## [ASSIGNMENT]
Please state how many lines in the records below contain the word "computer", giving only the number.

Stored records

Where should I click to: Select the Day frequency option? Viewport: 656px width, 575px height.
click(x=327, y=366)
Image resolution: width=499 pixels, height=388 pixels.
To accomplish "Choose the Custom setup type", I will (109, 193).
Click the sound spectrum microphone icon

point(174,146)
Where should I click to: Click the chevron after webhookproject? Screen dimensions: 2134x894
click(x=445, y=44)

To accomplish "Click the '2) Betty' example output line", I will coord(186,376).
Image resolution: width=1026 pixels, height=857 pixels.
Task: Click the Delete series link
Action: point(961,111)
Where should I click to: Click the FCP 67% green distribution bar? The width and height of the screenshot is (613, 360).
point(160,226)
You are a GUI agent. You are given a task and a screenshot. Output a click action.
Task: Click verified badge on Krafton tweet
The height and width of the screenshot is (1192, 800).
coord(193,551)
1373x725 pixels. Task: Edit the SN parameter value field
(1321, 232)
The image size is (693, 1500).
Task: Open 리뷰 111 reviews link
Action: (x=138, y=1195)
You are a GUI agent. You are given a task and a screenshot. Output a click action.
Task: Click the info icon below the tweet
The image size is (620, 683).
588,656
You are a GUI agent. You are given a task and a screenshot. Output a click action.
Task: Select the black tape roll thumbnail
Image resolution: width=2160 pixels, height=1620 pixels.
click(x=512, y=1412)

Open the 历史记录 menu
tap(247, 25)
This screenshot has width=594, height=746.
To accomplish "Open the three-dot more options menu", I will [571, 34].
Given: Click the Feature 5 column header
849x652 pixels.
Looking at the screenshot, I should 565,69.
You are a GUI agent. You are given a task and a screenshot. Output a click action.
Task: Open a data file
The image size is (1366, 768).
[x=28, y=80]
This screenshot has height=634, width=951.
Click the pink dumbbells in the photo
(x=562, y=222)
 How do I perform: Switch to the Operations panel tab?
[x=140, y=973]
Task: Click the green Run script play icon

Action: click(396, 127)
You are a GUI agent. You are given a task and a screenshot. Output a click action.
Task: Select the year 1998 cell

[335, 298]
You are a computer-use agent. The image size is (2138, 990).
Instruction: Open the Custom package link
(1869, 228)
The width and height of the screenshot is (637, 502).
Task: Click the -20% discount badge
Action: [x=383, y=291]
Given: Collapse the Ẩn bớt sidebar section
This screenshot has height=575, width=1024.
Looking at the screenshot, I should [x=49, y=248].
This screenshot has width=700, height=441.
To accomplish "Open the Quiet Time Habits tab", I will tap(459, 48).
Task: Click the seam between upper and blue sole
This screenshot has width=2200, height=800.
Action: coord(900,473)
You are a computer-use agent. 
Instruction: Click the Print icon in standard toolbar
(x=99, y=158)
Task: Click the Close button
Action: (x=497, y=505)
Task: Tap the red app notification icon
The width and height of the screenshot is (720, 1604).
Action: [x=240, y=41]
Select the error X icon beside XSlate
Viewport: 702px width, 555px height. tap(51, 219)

## [TASK ANSWER]
2